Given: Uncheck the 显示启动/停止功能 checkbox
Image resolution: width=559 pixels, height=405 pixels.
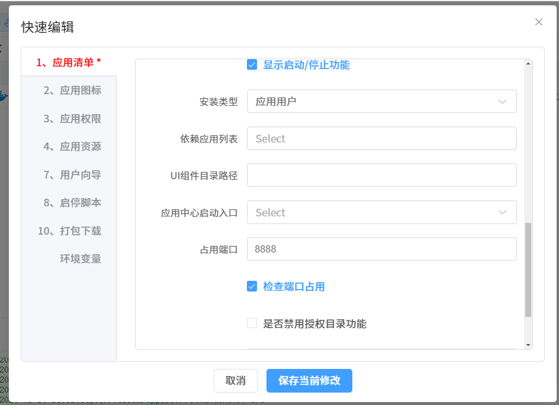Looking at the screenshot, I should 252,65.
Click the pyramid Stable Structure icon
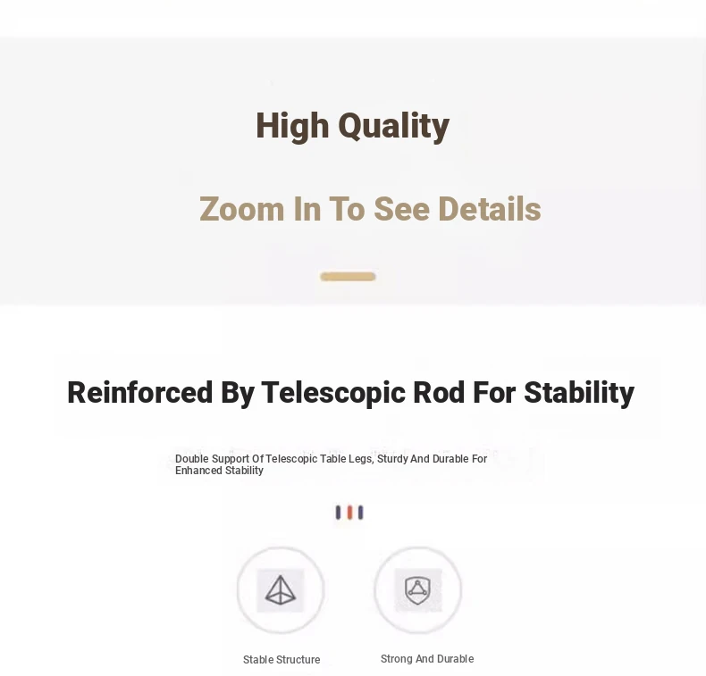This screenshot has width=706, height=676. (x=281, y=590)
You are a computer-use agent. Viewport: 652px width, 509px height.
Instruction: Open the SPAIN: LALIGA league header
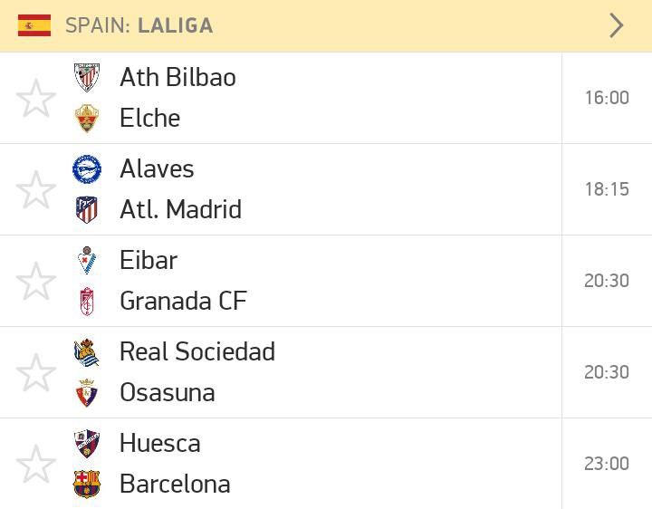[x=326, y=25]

Exercise brief
Begin with the line containing "Instruction: Open the" and end with the last line of the material above; return exactly those lines, both ends included, and omit all pictures.

Solution for this exercise
Instruction: Open the SPAIN: LALIGA league header
[x=326, y=25]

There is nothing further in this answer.